- **Aim of the exercise**
For every line in the records below that contains the word "Name", add one to a count, and report only that count.

= = = =

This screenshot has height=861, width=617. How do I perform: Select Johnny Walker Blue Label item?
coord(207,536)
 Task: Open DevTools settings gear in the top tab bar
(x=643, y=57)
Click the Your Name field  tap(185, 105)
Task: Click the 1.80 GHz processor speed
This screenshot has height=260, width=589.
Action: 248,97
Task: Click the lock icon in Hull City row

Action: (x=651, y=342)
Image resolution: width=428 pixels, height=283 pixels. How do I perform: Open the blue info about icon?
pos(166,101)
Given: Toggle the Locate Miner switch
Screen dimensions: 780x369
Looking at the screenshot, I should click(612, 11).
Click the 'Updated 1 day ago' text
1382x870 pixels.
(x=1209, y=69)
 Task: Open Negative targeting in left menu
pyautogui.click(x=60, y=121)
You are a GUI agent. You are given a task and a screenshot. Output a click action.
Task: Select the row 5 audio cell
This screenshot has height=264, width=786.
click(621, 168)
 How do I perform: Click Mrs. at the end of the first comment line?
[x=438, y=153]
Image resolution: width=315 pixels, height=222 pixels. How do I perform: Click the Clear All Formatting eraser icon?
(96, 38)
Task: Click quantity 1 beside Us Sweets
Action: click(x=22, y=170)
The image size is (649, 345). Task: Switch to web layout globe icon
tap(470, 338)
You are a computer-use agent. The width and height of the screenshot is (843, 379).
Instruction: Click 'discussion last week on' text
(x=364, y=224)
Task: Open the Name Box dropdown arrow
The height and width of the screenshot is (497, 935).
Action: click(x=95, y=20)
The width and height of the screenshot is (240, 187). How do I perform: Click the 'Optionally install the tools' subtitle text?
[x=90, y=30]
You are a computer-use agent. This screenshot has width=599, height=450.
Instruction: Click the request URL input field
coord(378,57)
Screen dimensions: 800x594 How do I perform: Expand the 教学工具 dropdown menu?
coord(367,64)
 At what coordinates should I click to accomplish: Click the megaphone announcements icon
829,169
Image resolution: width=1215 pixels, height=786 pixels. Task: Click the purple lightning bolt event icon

= = = =

- **Solution to this task**
2